Switch, How to change things when change is hard - Chip Heath & Dan Heath

------
artaak
_The case for Mars by Robert Zubrin, Arthur Clarke_ \- highly recommended for
technically minded folks. One of my favorites of 2018.

------
agigao
1\. David Hume - An Enquiry Regarding Human Understanding. Although I’ve been
listening to Prof. Peter Millican’s online lectures “General Philosophy for
some time and also met him in Oxford, somehow I’ve avoided reading Hume. He is
a Hume “evangelist”, the latest edition of “An Enquiry” was published by
Oxford Uni Press with his introduction, which is itself an eloquent narrative
of science, religion, and philosophy. Nonetheless the book is quite small and
somehow might make animpression of insignificant, 2 hour read, it indeed
isn’t. Sometimes I read 2-3 pages and then think for 15-20 minutes. It turns
my unserstanding of self upside down or perhaps “downside up”. Totally
recommended.

2\. Psychology by Dimitri Uznadze (Georgian scholar), which is a major work in
psychology written originally in Georgian. He lived and worked in really dark
times: WW I, annexation of the country by the Red Communist Army,(Bolsheviks),
The Great Terror(30s) when hundreds of thousands were executed or were exiled
to Siberia my grand-grandpa among others, WW II. He went through all these
major gifts of the first half of 20th century Georgia. And I did really wonder
how he managed to pull this off and lived life of a revolutionary scientist in
those times. Well, the book is a bit overwhelmed with quotations by Marx and
Engels but perhaps that was the way togo through censorship and even save your
own career and life. It’s a 700 page definitive guide to Psychology, which
goes against Freud, Jung, Lacan and it’s speculative contemporaries.

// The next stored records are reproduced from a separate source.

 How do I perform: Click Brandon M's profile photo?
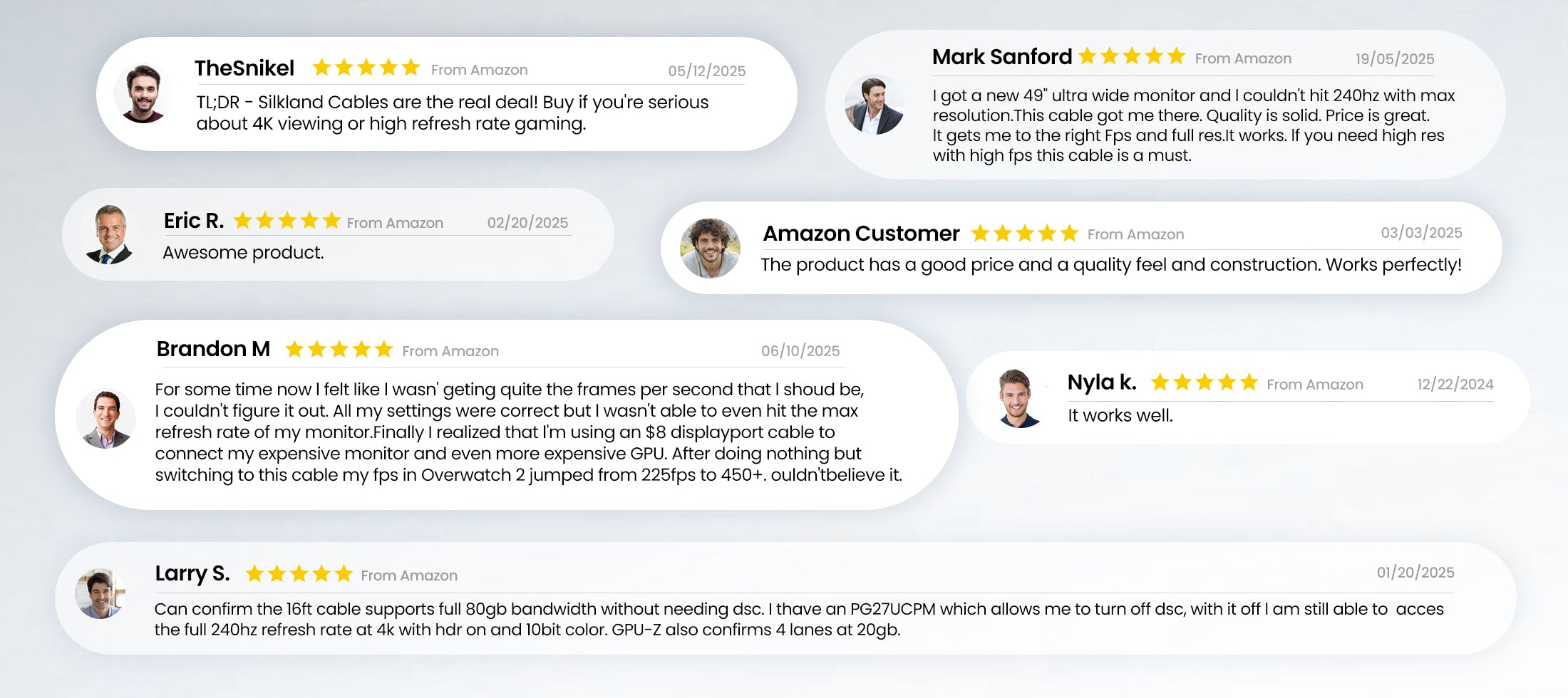(x=106, y=419)
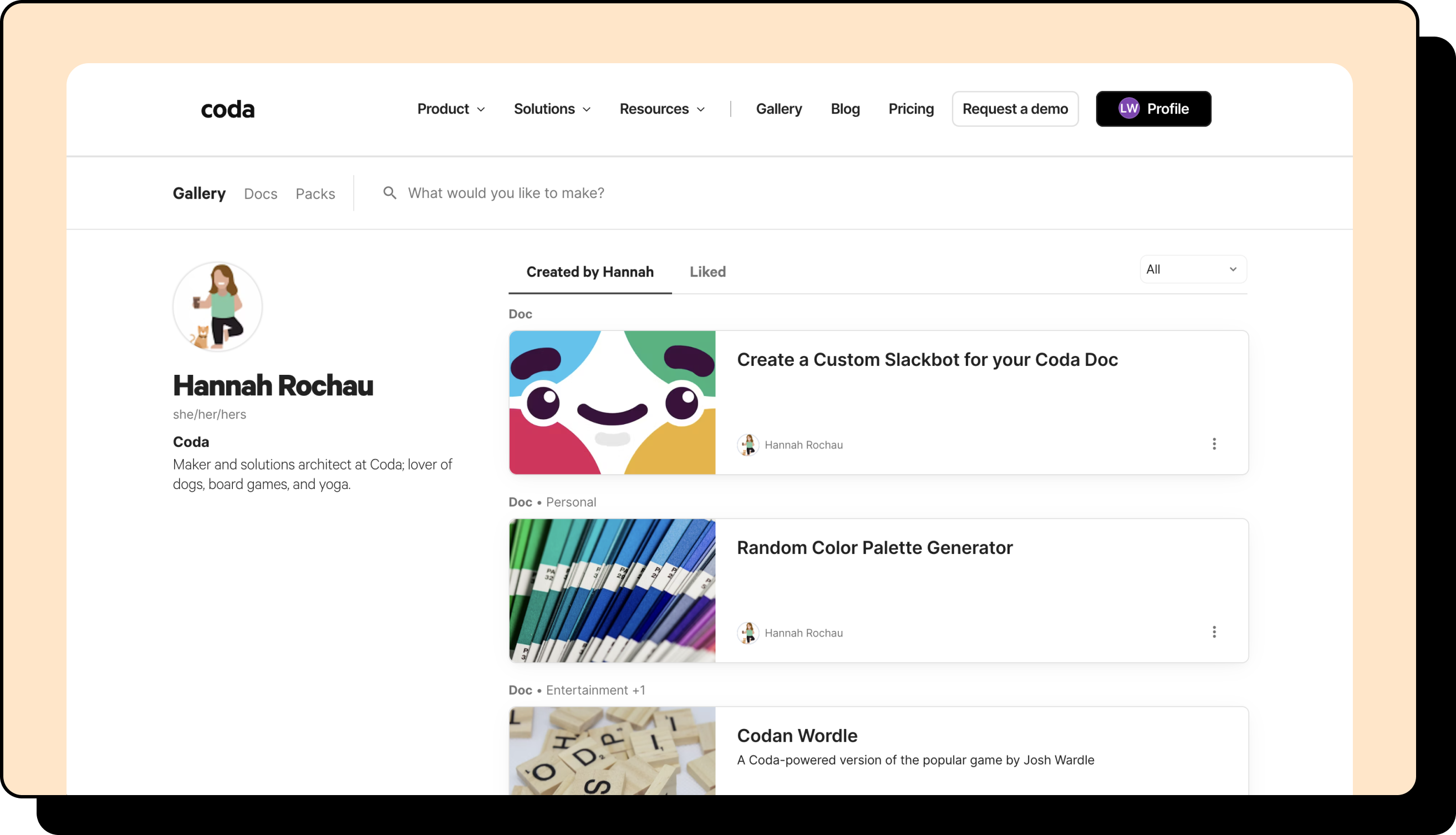The image size is (1456, 835).
Task: Click author avatar on Color Palette card
Action: coord(747,633)
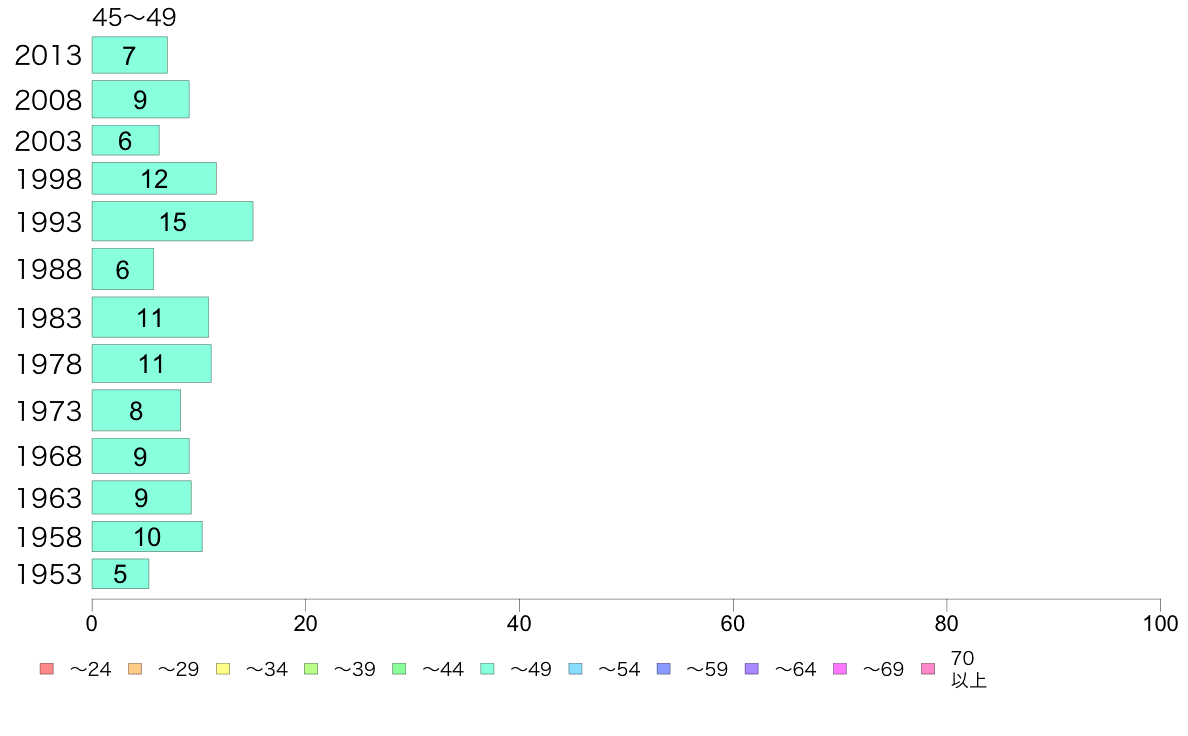Select the 2013 bar with value 7
This screenshot has height=736, width=1188.
(130, 55)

3\. The Book of Why - Judea Pearl. The colleague mentioned the book upon
working on a new recommender system at job, then I ordered 2 copies for both
of us. Haven’t dived deep yet, but Judea Pearl is one of the fathers of modern
AI, he asks tough questions and tryies to guide the revolution to the next
level, where AI system will be able to reason about the result and answer to
the question - why. “The Correlation is not Causation”.

Well, these are the major ones that stood up this year. Also In terms of
fiction 2018 was quite classy: The Iliad by Homer, Faust by Goethe, The
Sleepwalkers - Herman Broch, re-reading The Man Without Qualities by Robert
Musil (one of my favourite work of literature of all time).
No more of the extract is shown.